** Task instructions **
Render the data below as a JSON list of strings, with one string for each line and blank lines omitted.

- - -

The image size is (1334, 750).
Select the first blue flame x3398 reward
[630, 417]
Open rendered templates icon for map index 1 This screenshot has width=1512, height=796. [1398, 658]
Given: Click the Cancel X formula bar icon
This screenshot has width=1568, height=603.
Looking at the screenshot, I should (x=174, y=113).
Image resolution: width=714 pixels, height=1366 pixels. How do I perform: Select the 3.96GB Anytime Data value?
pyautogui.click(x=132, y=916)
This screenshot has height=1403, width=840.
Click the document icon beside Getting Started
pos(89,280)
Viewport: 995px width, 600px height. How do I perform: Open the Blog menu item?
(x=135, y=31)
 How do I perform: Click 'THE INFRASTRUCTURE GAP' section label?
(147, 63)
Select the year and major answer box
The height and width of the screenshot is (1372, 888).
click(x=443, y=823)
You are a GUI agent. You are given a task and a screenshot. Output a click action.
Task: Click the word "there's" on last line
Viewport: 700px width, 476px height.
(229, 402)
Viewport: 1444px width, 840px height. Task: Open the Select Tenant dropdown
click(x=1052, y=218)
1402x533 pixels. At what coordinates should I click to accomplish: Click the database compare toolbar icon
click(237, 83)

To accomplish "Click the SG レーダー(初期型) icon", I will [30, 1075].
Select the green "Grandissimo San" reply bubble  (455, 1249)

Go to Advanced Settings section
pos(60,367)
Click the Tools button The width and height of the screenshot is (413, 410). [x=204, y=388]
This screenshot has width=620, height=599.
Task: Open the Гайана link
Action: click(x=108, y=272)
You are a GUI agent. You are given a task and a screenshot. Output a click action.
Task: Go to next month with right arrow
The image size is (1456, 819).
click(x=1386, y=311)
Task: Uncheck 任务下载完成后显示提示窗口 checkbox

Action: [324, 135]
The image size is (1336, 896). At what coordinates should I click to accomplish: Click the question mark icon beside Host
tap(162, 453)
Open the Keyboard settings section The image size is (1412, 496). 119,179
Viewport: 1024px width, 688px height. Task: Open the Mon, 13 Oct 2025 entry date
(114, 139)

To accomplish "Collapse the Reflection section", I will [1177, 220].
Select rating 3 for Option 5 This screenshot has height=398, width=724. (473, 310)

- - -

** Solution to the problem **
[
  "The image size is (1334, 750).",
  "Select the first blue flame x3398 reward",
  "[630, 417]",
  "Open rendered templates icon for map index 1 This screenshot has width=1512, height=796. [1398, 658]",
  "Given: Click the Cancel X formula bar icon",
  "This screenshot has width=1568, height=603.",
  "Looking at the screenshot, I should (x=174, y=113).",
  "Image resolution: width=714 pixels, height=1366 pixels. How do I perform: Select the 3.96GB Anytime Data value?",
  "pyautogui.click(x=132, y=916)",
  "This screenshot has height=1403, width=840.",
  "Click the document icon beside Getting Started",
  "pos(89,280)",
  "Viewport: 995px width, 600px height. How do I perform: Open the Blog menu item?",
  "(x=135, y=31)",
  " How do I perform: Click 'THE INFRASTRUCTURE GAP' section label?",
  "(147, 63)",
  "Select the year and major answer box",
  "The height and width of the screenshot is (1372, 888).",
  "click(x=443, y=823)",
  "You are a GUI agent. You are given a task and a screenshot. Output a click action.",
  "Task: Click the word \"there's\" on last line",
  "Viewport: 700px width, 476px height.",
  "(229, 402)",
  "Viewport: 1444px width, 840px height. Task: Open the Select Tenant dropdown",
  "click(x=1052, y=218)",
  "1402x533 pixels. At what coordinates should I click to accomplish: Click the database compare toolbar icon",
  "click(237, 83)",
  "To accomplish \"Click the SG レーダー(初期型) icon\", I will [30, 1075].",
  "Select the green \"Grandissimo San\" reply bubble  (455, 1249)",
  "Go to Advanced Settings section",
  "pos(60,367)",
  "Click the Tools button The width and height of the screenshot is (413, 410). [x=204, y=388]",
  "This screenshot has width=620, height=599.",
  "Task: Open the Гайана link",
  "Action: click(x=108, y=272)",
  "You are a GUI agent. You are given a task and a screenshot. Output a click action.",
  "Task: Go to next month with right arrow",
  "The image size is (1456, 819).",
  "click(x=1386, y=311)",
  "Task: Uncheck 任务下载完成后显示提示窗口 checkbox",
  "Action: [324, 135]",
  "The image size is (1336, 896). At what coordinates should I click to accomplish: Click the question mark icon beside Host",
  "tap(162, 453)",
  "Open the Keyboard settings section The image size is (1412, 496). 119,179",
  "Viewport: 1024px width, 688px height. Task: Open the Mon, 13 Oct 2025 entry date",
  "(114, 139)",
  "To accomplish \"Collapse the Reflection section\", I will [1177, 220].",
  "Select rating 3 for Option 5 This screenshot has height=398, width=724. (473, 310)"
]